- _WHAT YOU SHOULD DO_
Because the images are not wanted, restate every line below word for word without them.

EXERCISE MATERIALS below:

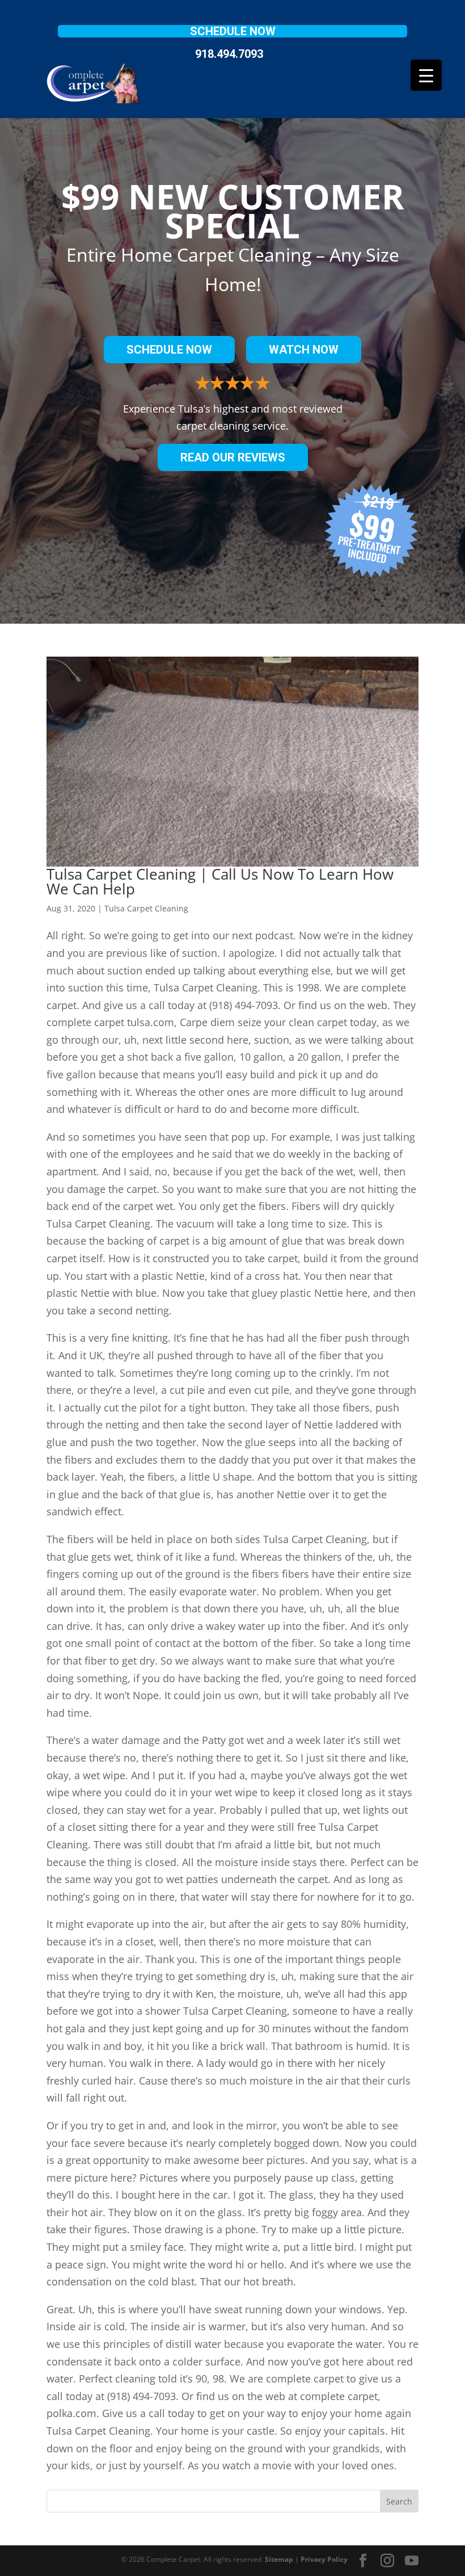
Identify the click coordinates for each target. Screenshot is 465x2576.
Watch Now (304, 349)
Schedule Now (233, 31)
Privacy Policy (324, 2559)
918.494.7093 (229, 54)
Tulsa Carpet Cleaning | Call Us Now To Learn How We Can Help (220, 881)
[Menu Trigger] (426, 75)
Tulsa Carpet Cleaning (146, 908)
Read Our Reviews (232, 457)
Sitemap (279, 2559)
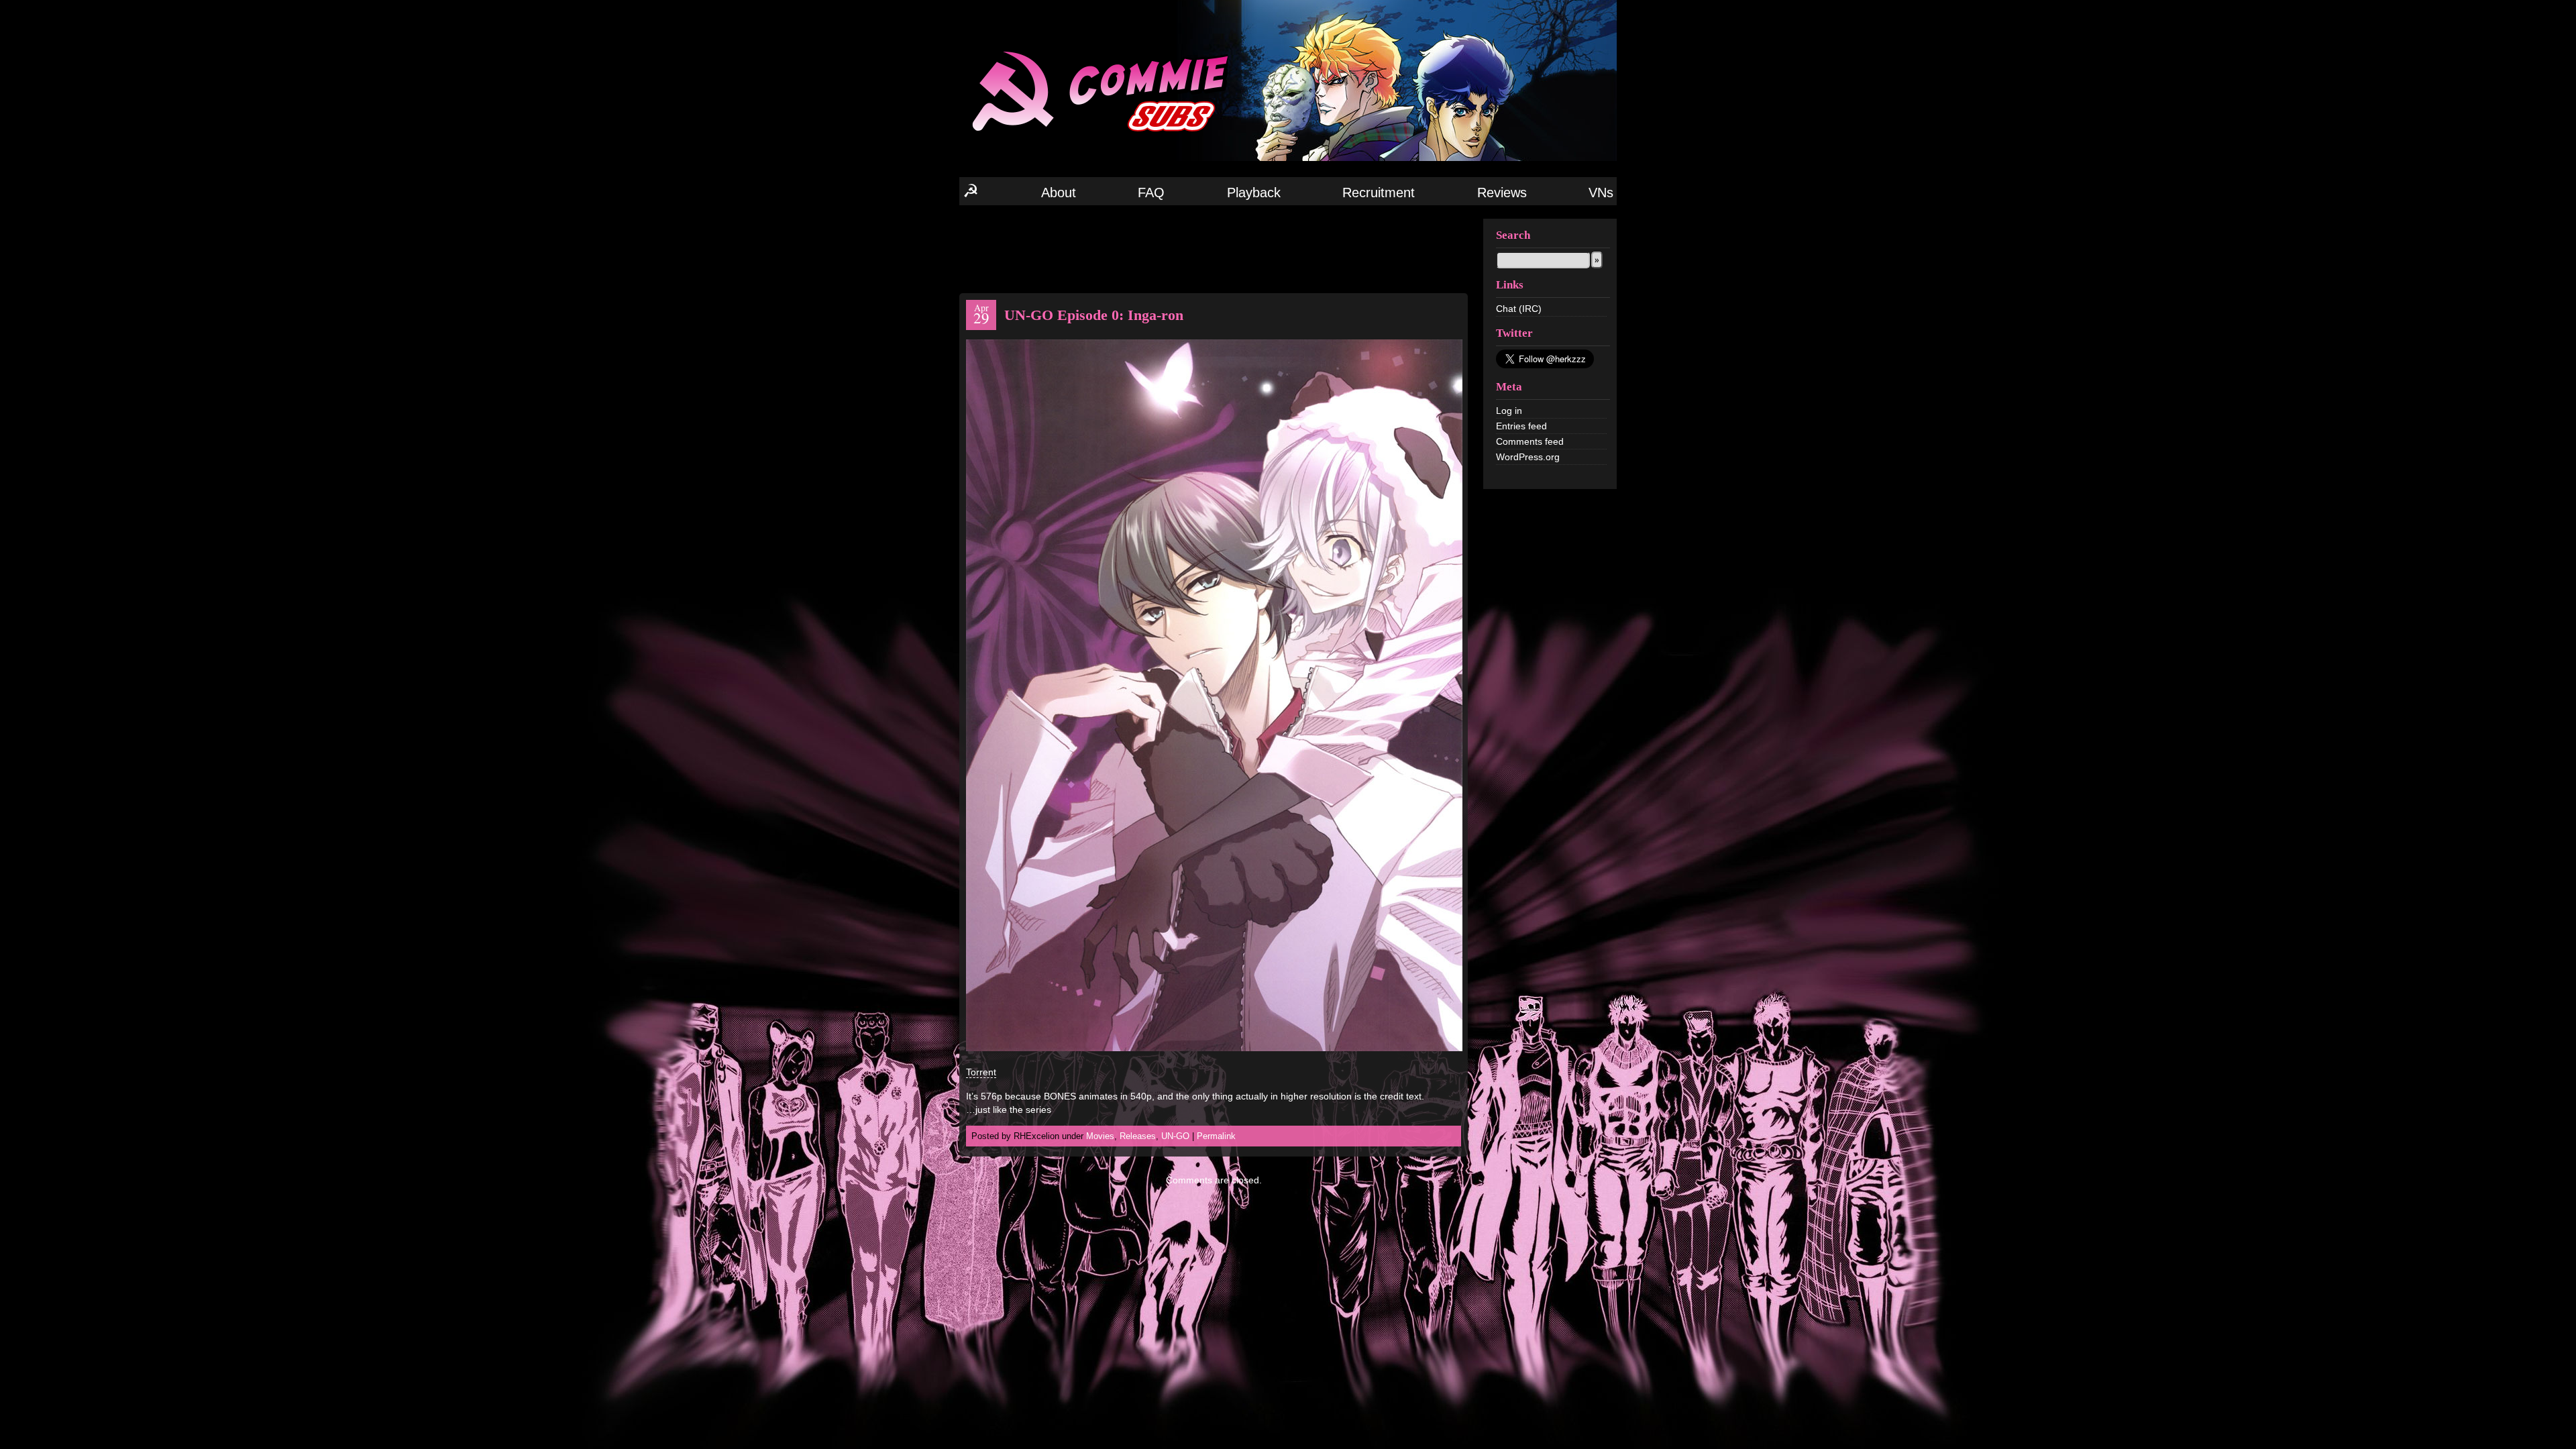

End of EXERCISE MATERIALS.

- _RESPONSE BELOW_
Identify the click coordinates for each target. Screenshot is 465x2576.
Watch Now (304, 349)
Schedule Now (233, 31)
Privacy Policy (324, 2559)
918.494.7093 (229, 54)
Tulsa Carpet Cleaning | Call Us Now To Learn How We Can Help (220, 881)
[Menu Trigger] (426, 75)
Tulsa Carpet Cleaning (146, 908)
Read Our Reviews (232, 457)
Sitemap (279, 2559)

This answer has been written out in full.